Minería 18 de marzo de 2026 6 min

Minería chilena e IoT: el 70% ya decidió. ¿Tu operación está en ese grupo?

El 70% de las operaciones mineras en Chile adoptará IoT en 2026, con ahorros proyectados de $2 mil millones anuales. Lo que está cambiando en la industria y qué significa para la gestión de personal y seguridad en terreno.

Minería chilena e IoT: el 70% ya decidió. ¿Tu operación está en ese grupo?

Minería chilena e IoT: el 70% ya decidió. ¿Tu operación está en ese grupo?

El número que está circulando en la industria es contundente: el 70% de las operaciones mineras en Chile adoptará IoT durante 2026, con ahorros proyectados de $2 mil millones anuales en eficiencia operacional y reducción de incidentes. No es una proyección académica — es el resultado de un mercado que lleva años experimentando y que en 2026 toma la decisión definitiva.

Lo que está impulsando este salto no es solo tecnología. Son los accidentes que no se pudieron evitar, los procesos de investigación de incidentes que tomaron semanas, y los informes de turno que llegaron con datos incompletos. La industria minera chilena aprendió por las malas que operar sin visibilidad en tiempo real tiene un costo medible — en vidas, en multas, en tiempo de paralización.

Los datos respaldan el cambio: operaciones mineras que implementaron chalecos biométricos con sensores IoT reportaron hasta un 30% de reducción en accidentes laborales. El monitoreo de signos vitales, la detección de hombre caído y la geolocalización en tiempo real en zonas de alto riesgo no son extras — son el estándar que la Ley 16.744 y el ISO 45001 están empujando hacia la obligatoriedad.

Hay un dato que me parece revelador del otro lado de la ecuación: el 97% de los sistemas mineros operan sin ciberseguridad básica (dato Ccmin). Esto significa que la presión de transformación digital en minería tiene dos frentes simultáneos — la seguridad de las personas y la seguridad de los sistemas que las monitorean. Una plataforma IoT mal protegida puede convertirse en un vector de ataque tan riesgoso como la ausencia de monitoreo.

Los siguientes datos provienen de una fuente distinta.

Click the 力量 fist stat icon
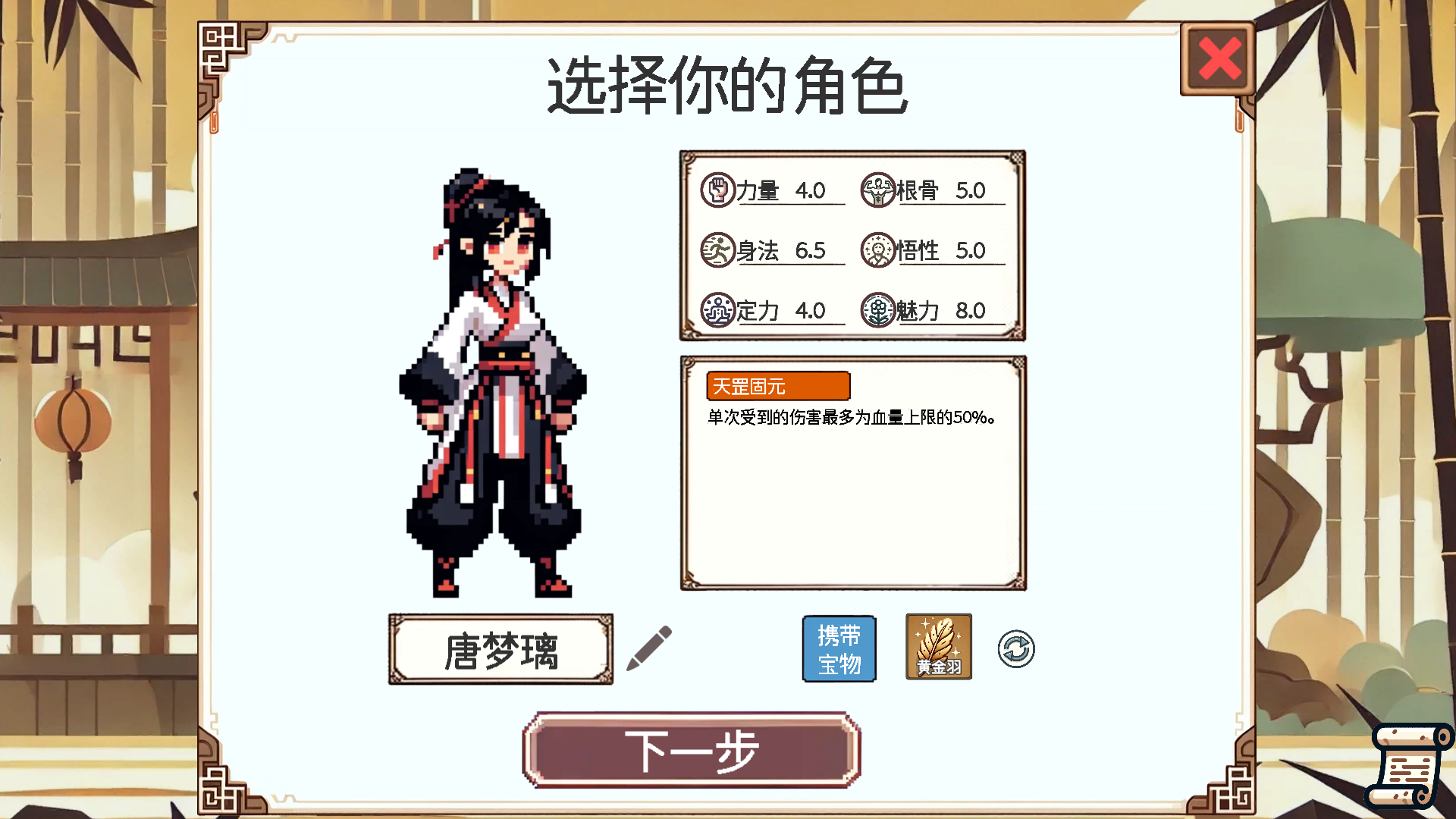 pos(717,190)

En la práctica, lo que vemos en terreno es que las operaciones que avanzan más rápido no son las que compraron el hardware más caro. Son las que definieron primero qué problema operacional querían resolver y luego eligieron la tecnología. ¿Queremos reducir el tiempo de respuesta ante un accidente? ¿Mejorar la trazabilidad de EPP para cumplir auditorías? ¿Tener evidencia digital ante una investigación de incidente? La pregunta correcta precede al dispositivo correcto.

El 70% de la industria ya tomó la decisión. El 30% restante no está eligiendo entre adoptar o no adoptar IoT — está eligiendo cuánto le va a costar esperar.